## 给定文章

_____

FPGA——UART串口通信2

设计要求

从PC的串口调试助手上发送32bit数据到FPGA，FPGA接收到数据以后把接收的数据返回给串口调试助手显示
115200bps，32bit

顶层架构

比特率产生模块和数据接收模块参考UART串口收发的原理与Verilog实现 代码

数据缓存模块

rxd_flag为数据接收模块数据接收完成信号，每一个8bit数据接收完成的同时，rxd_flag拉高，所以，在数据缓存模块，检测rxd_flag的下降沿作为缓存数据的标志，连续缓存4次，拼接为32bit数据

//接收4个8bit数据
	always @ (posedge clk or negedge rst_n)
	begin
		if(!rst_n)
			begin
				done_flag    	<= 1'd0;
				para_data    	<= 32'd0;
				rxd_data_reg   <= 32'd0;
				state        	<= 4'd0;
			end
		else
			case(state)
				4'd0:
					begin
						done_flag   	 <= 1'd0;
						para_data       <= para_data;
						rxd_data_reg    <= 32'd0;
						state           <= state + 1'd1;	
					end
				4'd1:
					begin
						if(rxd_flag_neg)
							begin
								rxd_data_reg[7:0] <= rxd_data;
								state           	<= state + 1'd1;
							end
						else
							state <= state;
					end
				4'd2:
					begin
						if(rxd_flag_neg)
							begin
								rxd_data_reg[15:8] <= rxd_data;
								state            	 <= state + 1'd1;
							end
						else
							state <= state;
					end
				4'd3:
					begin
						if(rxd_flag_neg)

_____

## 所给记录
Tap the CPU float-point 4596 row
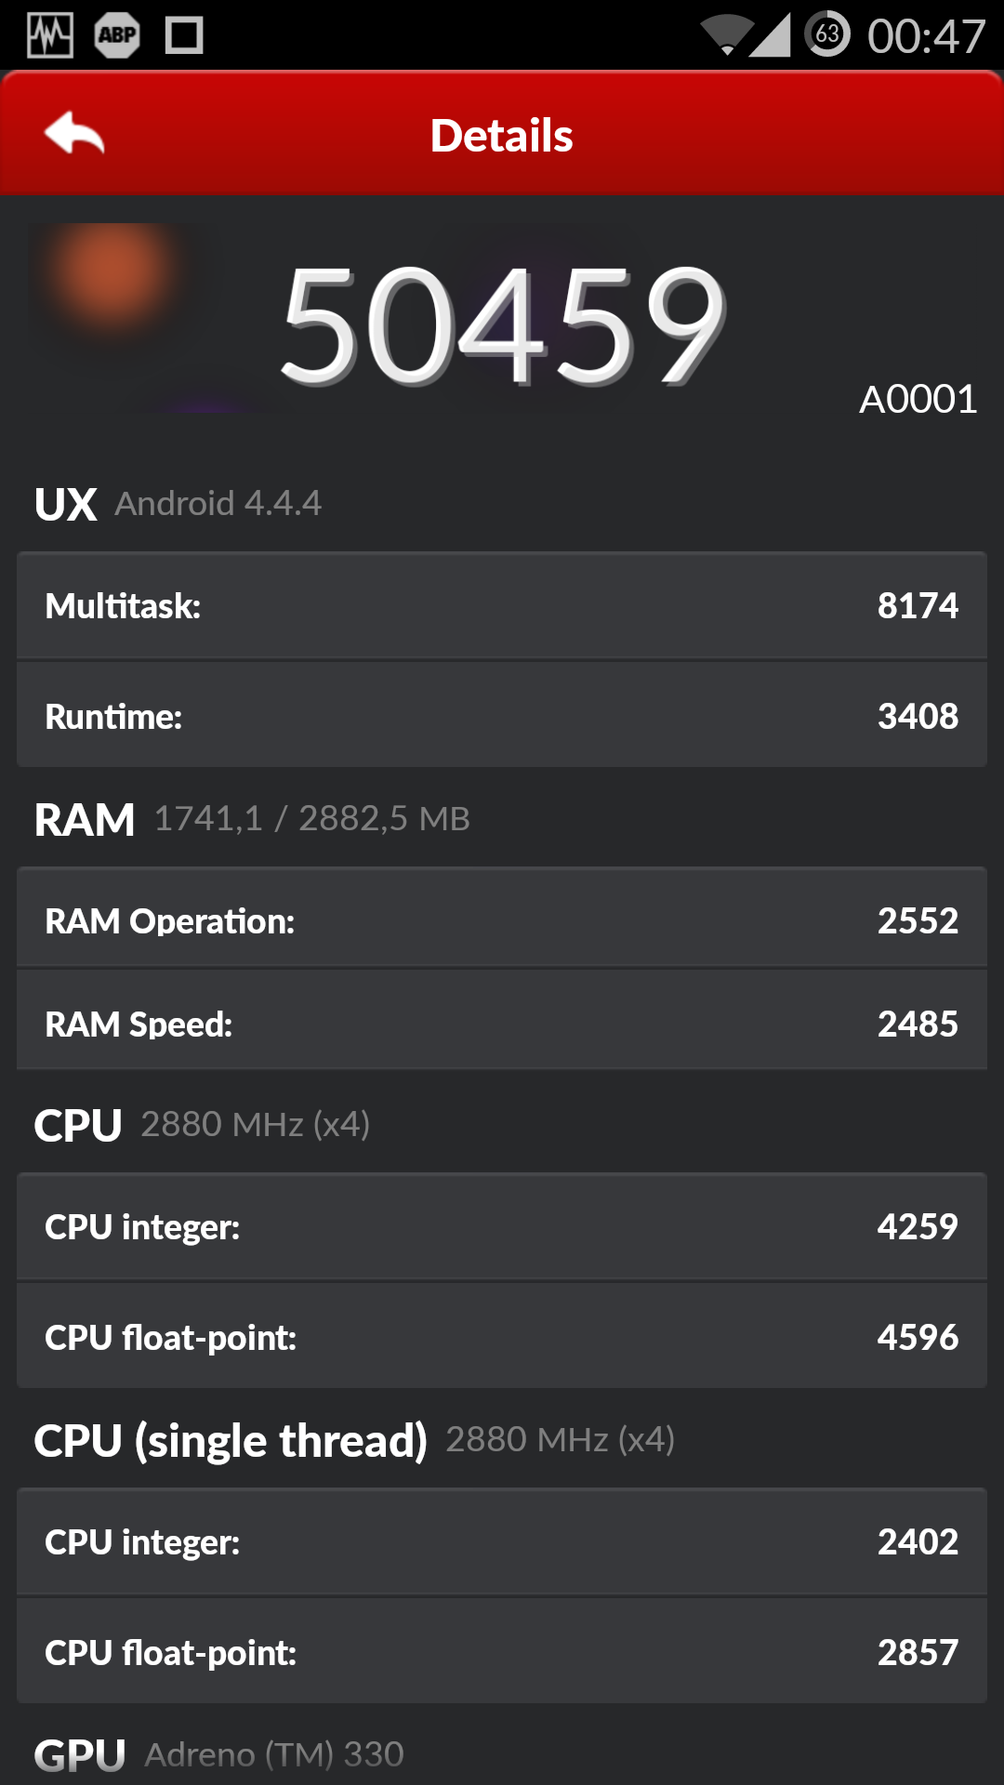click(502, 1336)
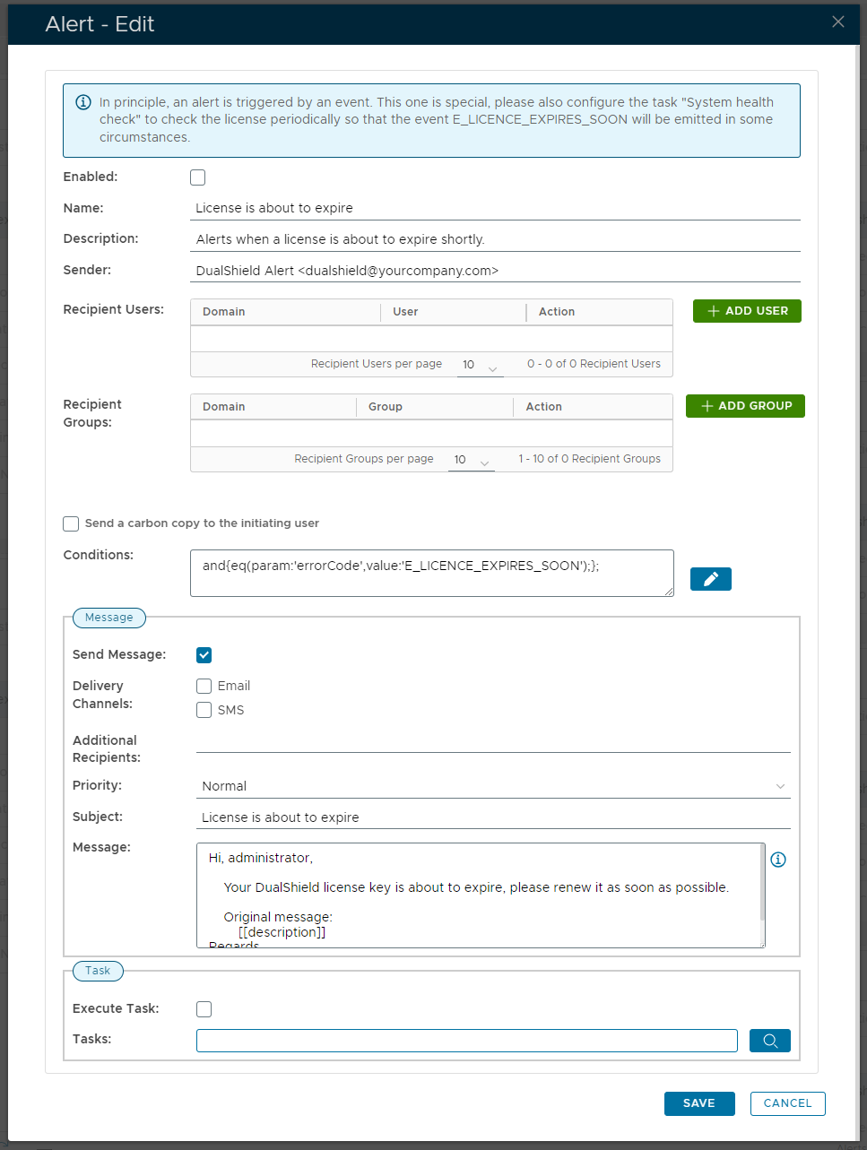Screen dimensions: 867x1150
Task: Click the info icon in the blue notice
Action: click(83, 102)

_____

## 练习题
把这篇关于FPGA串口通信的文章中从含有“rxd_flag为数据接收模”的文字起、到“or negedge rst_n)”止的部分一字不差地照录下来。

## 练习答案
rxd_flag为数据接收模块数据接收完成信号，每一个8bit数据接收完成的同时，rxd_flag拉高，所以，在数据缓存模块，检测rxd_flag的下降沿作为缓存数据的标志，连续缓存4次，拼接为32bit数据

//接收4个8bit数据
	always @ (posedge clk or negedge rst_n)